**TRECHO SELECIONADO:**
▬▬▬▬▬▬▬▬▬▬

Lembra quando o presidente Jair Bolsonaro, no meio da pandemia da COVID-19 com mortes superiores a 1000 por dia, resolveu decretar que academias eram atividades essenciais? A surreal decisão parece saída do roteiro de “Subsolo”, animação satírica da dupla Erica Maradona e Otto Guerra, parceiros da série “Rocky e Hudson – Os Cowboys Gays”, com um olhar ácido sobre estes templos modernos da ‘boa saúde’.
Com oito minutos de duração, o projeto gaúcho selecionado para a mostra competitiva de curtas-metragens nacionais mostra o dia a dia dentro de uma academia localizada ao lado de um restaurante. No local, somos testemunhas do culto ao corpo, do ridículo das atividades e do narcisismo dos professores e frequentadores, enquanto a gordura queimada se transforma em mais comida feita para engordar.

▬▬▬▬▬▬▬▬▬▬

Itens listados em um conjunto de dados
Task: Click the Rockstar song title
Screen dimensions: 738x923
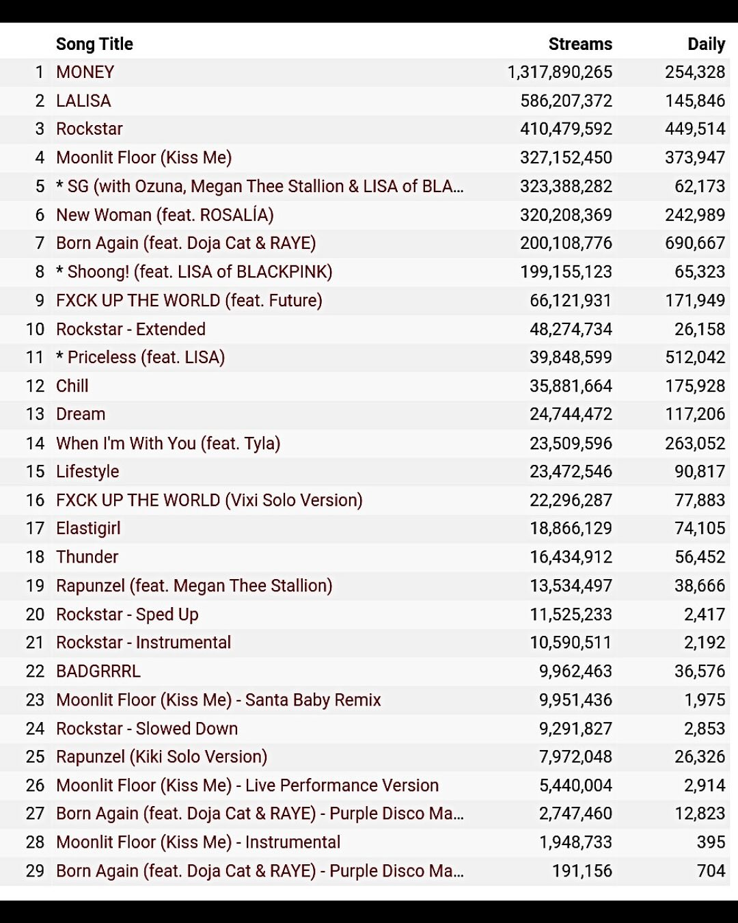Action: click(90, 129)
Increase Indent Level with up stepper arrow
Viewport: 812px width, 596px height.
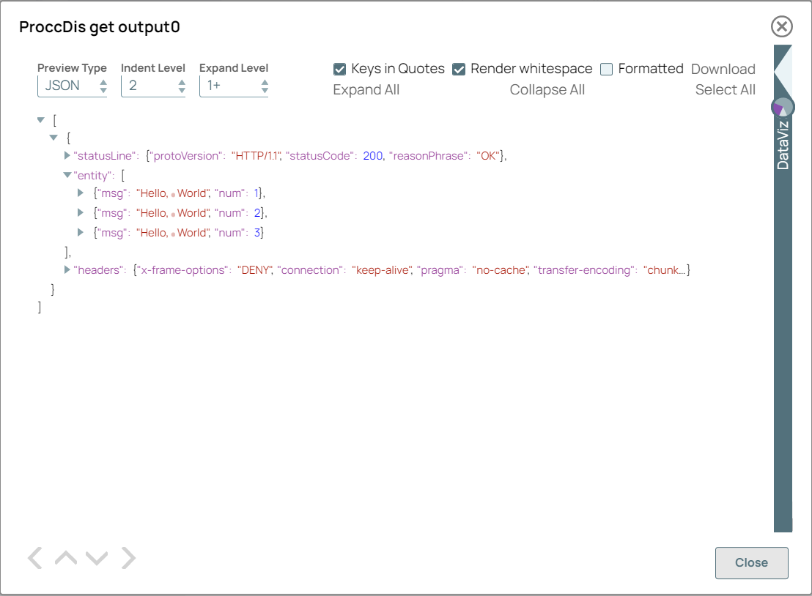coord(181,81)
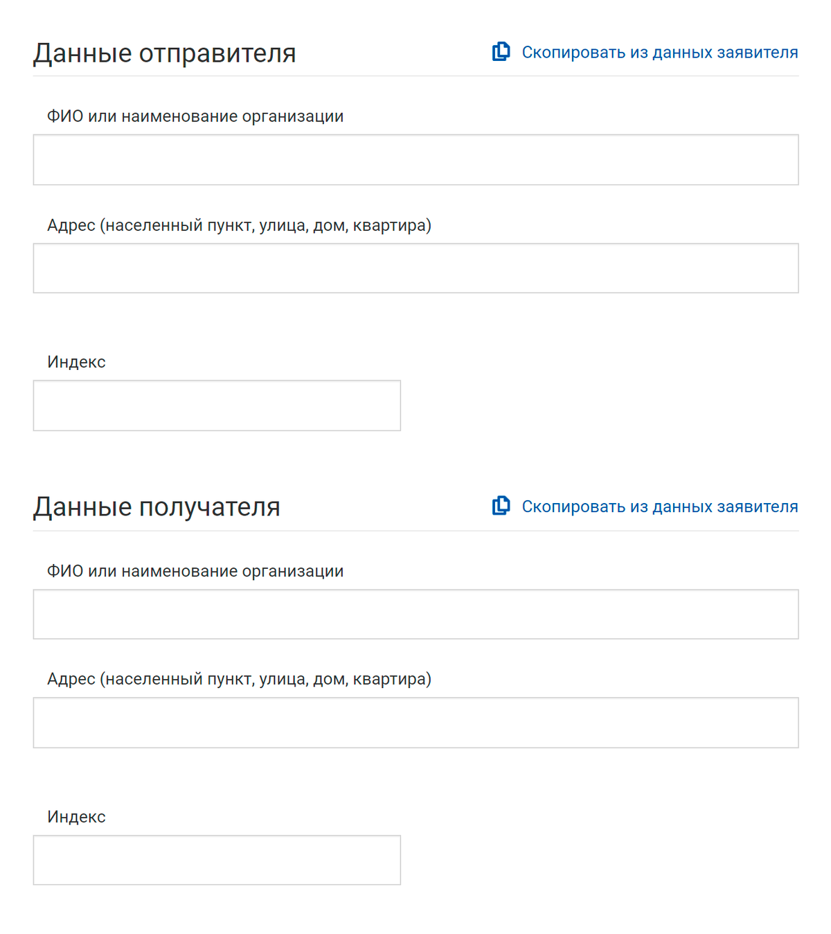Copy applicant data into sender details link

point(659,53)
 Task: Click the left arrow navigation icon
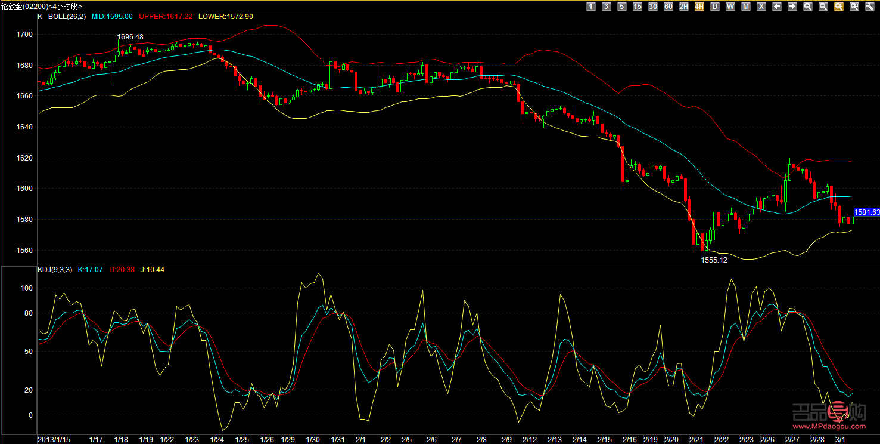[x=776, y=7]
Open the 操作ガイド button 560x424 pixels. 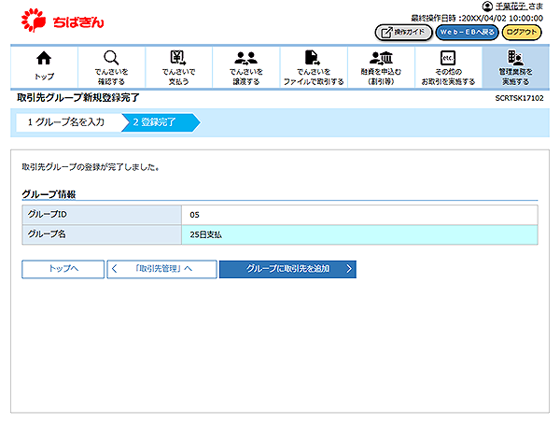pos(403,32)
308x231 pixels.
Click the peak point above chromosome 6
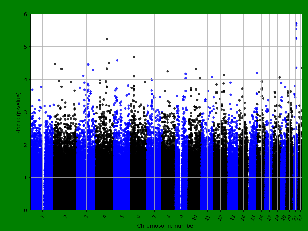point(134,57)
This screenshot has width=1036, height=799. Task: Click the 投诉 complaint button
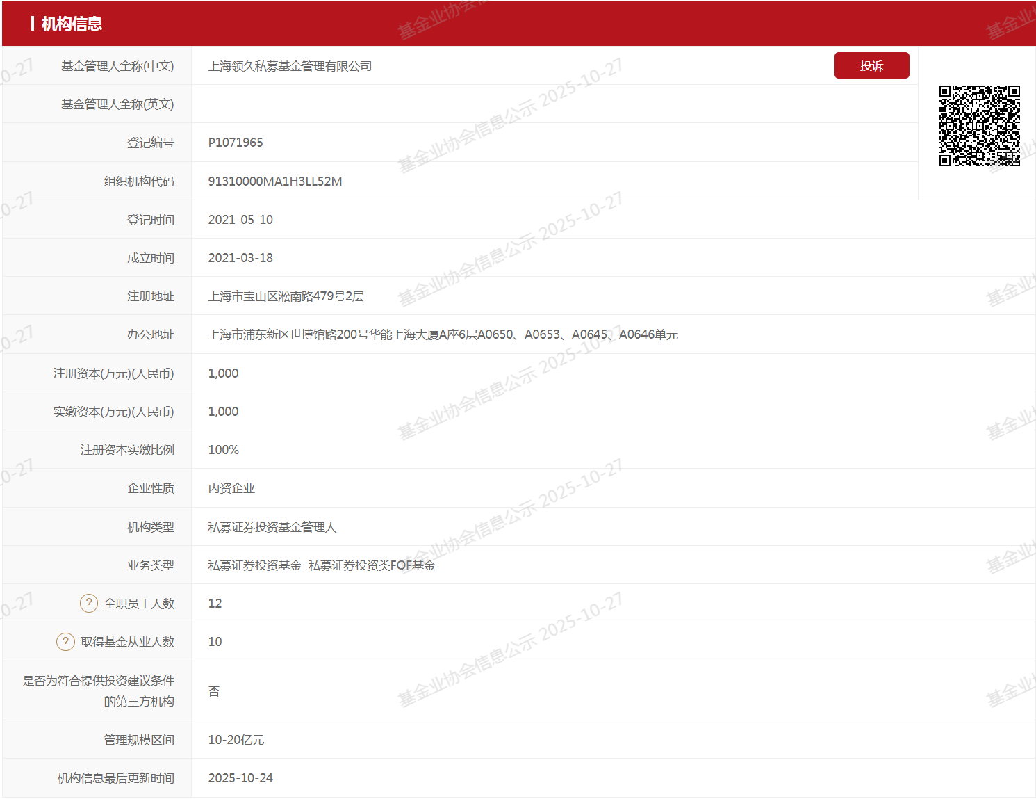pyautogui.click(x=871, y=65)
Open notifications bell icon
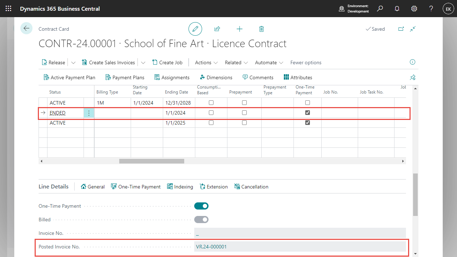The width and height of the screenshot is (457, 257). point(397,9)
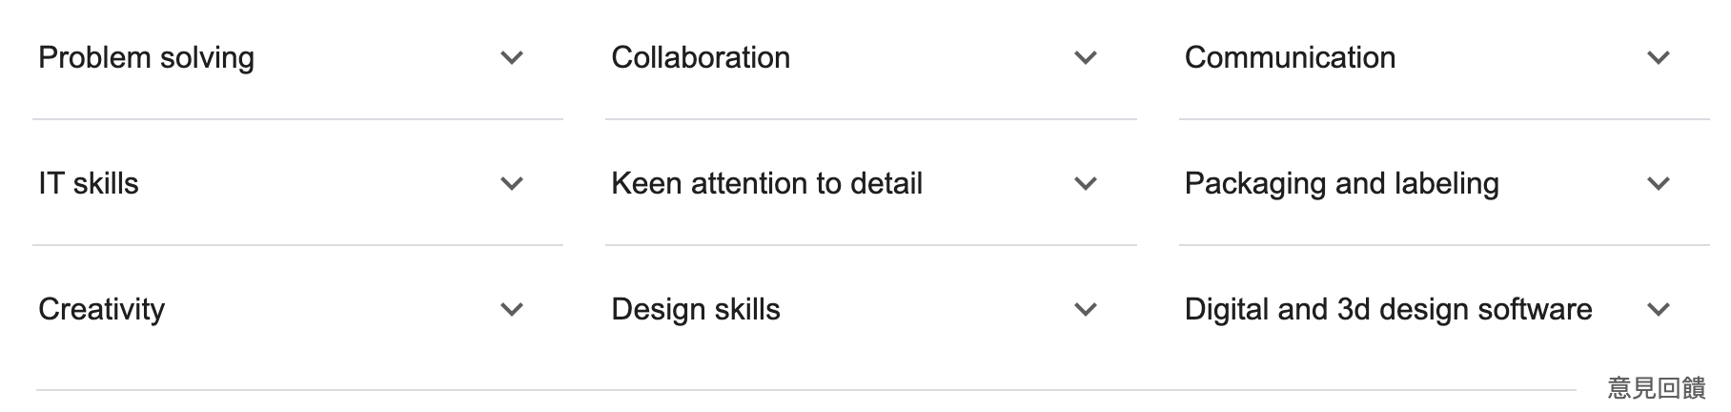Click the Communication label text

tap(1290, 58)
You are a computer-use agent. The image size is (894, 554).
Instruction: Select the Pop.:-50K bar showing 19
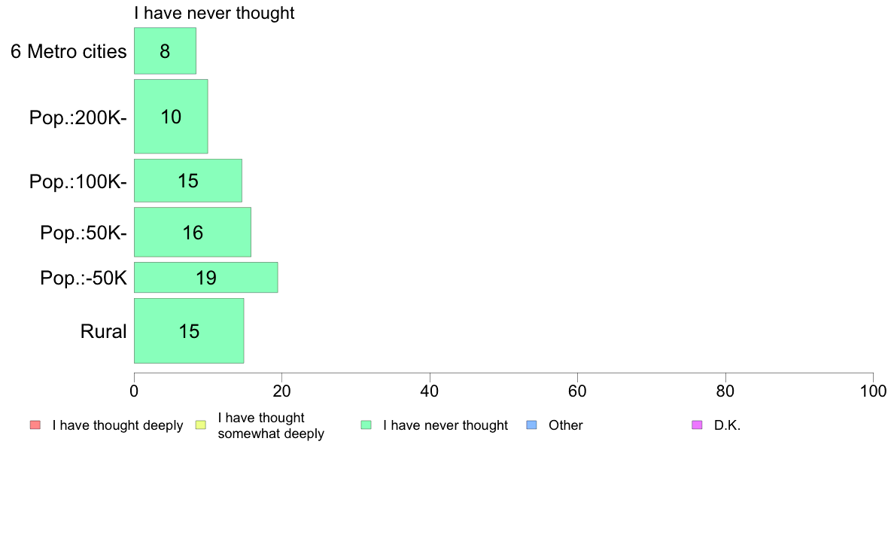206,277
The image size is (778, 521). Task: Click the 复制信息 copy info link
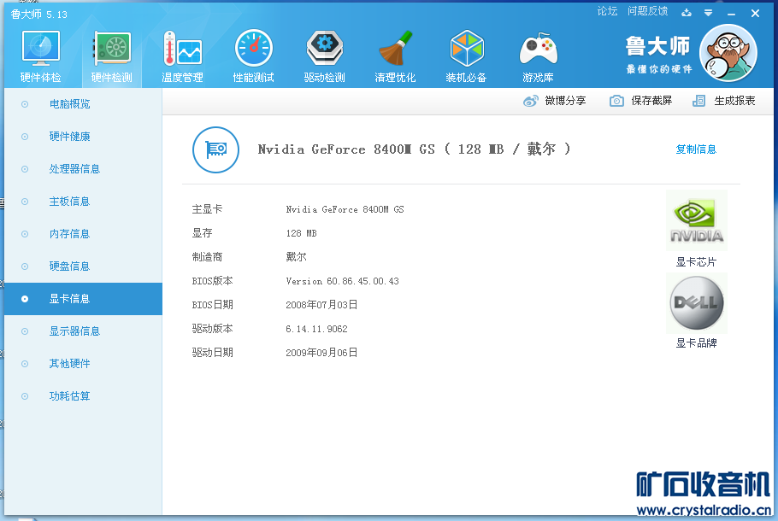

▬▬▬▬▬▬▬▬▬▬

**TAREFA 1:** Qual é a duração do curta, segundo o texto sobre "Subsolo"?
**TAREFA 2:** Liste tudo aquilo que, segundo o texto sobre "Subsolo", testemunhamos dentro da academia.
**TAREFA 3:** Dê sequência ao texto sobre o curta "Subsolo" a partir da última frase.
Estas linhas foram tiradas de outra fonte.

**RESPOSTA 1:** Oito minutos.

**RESPOSTA 2:** O culto ao corpo; o ridículo das atividades; o narcisismo dos professores e frequentadores.

**RESPOSTA 3:**
“Subsolo” não chega a ser uma inovação ou trazer algo tão diferente ao estilo já conhecido de Otto Guerra com seus desenhos disformes, exagerados, ‘sujos’, lembrando mais “Wood & Stock: Sexo, Orégano e Rock n´Roll” do que “Até que a Sbórnia nos Separe”. Isso reforça o ridículo da situação repleto de personagens grotescos como o professor ultra musculoso com os mamilos saltando para fora da camisa de regata branca ou o físico franzino e barrigudo do sujeito que diz não entender como não emagrece ao ir todo o dia para a academia.
Isso acaba servindo para a zoeira do ridículo das atividades da academia serem potencializadas ao máximo como a deliciosa aula de zumba, além das frases dignas de coaching de quinta categoria grudadas em cartazes do local. O roteiro de “Subsolo”, escrito por Maradona e Vinícius Perez, ainda tenta ampliar a discussão ao mostrar como tudo faz parte de um ciclo vicioso e interminável em que a saúde fica em último lugar diante da atual cultura alimentar nosso do dia a dia, porém, soa deslocado e um nível abaixo se comparado à sátira.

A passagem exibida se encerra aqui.